The Up GTI gained GPF technology earlier this year, but the device was already used on the manual-transmission variant of the Tiguan 1.4 TSI in Germany and is being rolled out across the brand's other cars.
Other manufacturers are equipping their own petrol cars with GPF systems. Mercedes-Benz, for example, fits it to some S-Class derivatives and, like VW, plans to roll it out more widely across its fleet. Ford has the system on its new Mustang, among other models.
Petrol cars have been subject to particulate emissions legislation since the introduction of the EU5 standard in 2009. The latest stage, EU6c, was introduced in September 2017, forcing petrol engine particulate emissions to be reduced by 10 times the previous level.
The VW particulate filter doubles as a three-way catalytic converter, the device normally fitted to petrol car exhausts to reduce emissions of toxic gases. Conventional three-way catalytic converters contain a ceramic honeycomb called a substrate, through which the exhaust gases flow on their way to the tailpipe. The substrate has a catalyst coating that greatly cuts levels of the three main toxic gases in exhaust: unburned hydrocarbons (HC), oxides of nitrogen (NOx) and carbon monoxide (CO).
Traditionally, the focus has been on larger diesel particulate matter up to 10 microns in diameter (PM10), or smaller PM2.5. By comparison, a human hair is around 70 microns in diameter. But as far back as 2001, a new threat came to light in the form of nanoparticles, which are more than 100 times smaller than a PM10.
A report commissioned by the Swedish National Road Administration revealed that under certain conditions, some petrol vehicles were emitting the same number of nanoparticles as diesels.
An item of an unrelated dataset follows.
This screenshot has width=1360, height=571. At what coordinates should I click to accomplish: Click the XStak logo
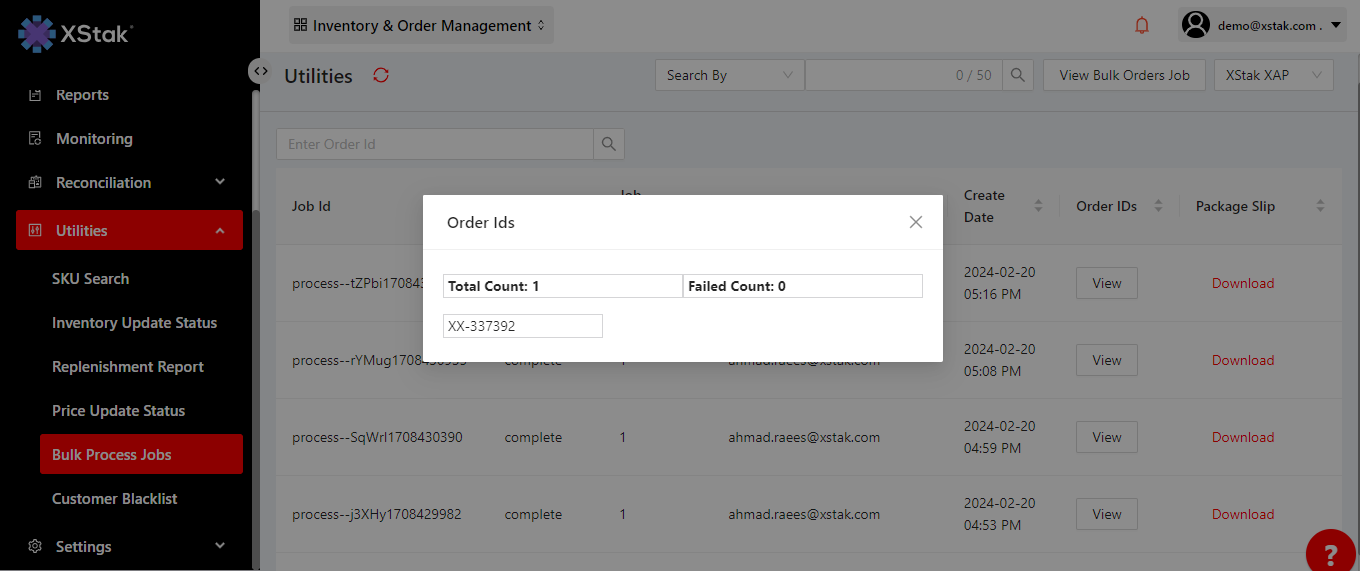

The quantity of particulates in exhaust had previously been measured by weight, but awareness of nanoparticles grew after the use of alternative measurement techniques. Although nanoparticles weighed very little, they were present in large numbers and capable of covering a large surface area. The concern was that nanoparticles could penetrate deeper into the lungs than larger particles. Like diesel particulate filters, the GPF is designed to capture all sizes of particles, including nanoparticles.
However, different types of particulate matter are produced by a variety of sources, including brakes, tyres and road dust. According to a study by DEFRA, such sources can produce equal amounts of particulates to that of road vehicle exhaust gas.
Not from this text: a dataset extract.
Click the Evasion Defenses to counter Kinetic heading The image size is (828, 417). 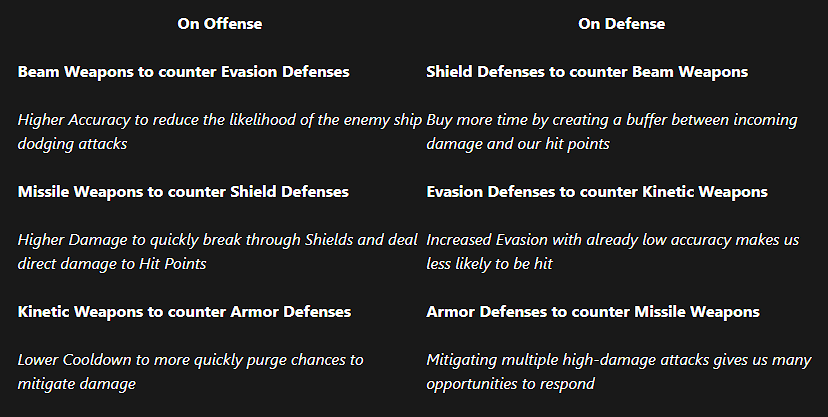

How the petrol particulate filter works:
The new filter is tucked in behind the engine a few centimetres from the turbo, heats up very quickly and becomes effective seconds after starting from cold. At its core, exhaust is forced through the walls of channels blocked off at alternate ends. The trapped particulates are superheated, reduced to CO2 and, at the same time, the unwanted HC, NOx and CO are converted to small amounts of CO2, nitrogen and water.
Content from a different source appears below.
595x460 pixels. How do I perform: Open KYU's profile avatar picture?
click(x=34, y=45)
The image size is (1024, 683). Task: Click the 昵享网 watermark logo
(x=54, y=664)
After leaving the filter, exhaust gases pass through a second, conventional three-way catalytic converter mounted beneath the floor. This ensures the tailpipe exhaust complies with the latest level of EU6c emissions standards even when the engine is working flat out. The Up GTI is subject to the new WLTP (World Harmonised Test Procedure) and RDE (Real Driving Emissions) testing standards. Like EU6c, WLTP applies to all new types of car introduced after September 2017. WLTP should ensure the quoted emissions are much closer to real world outputs.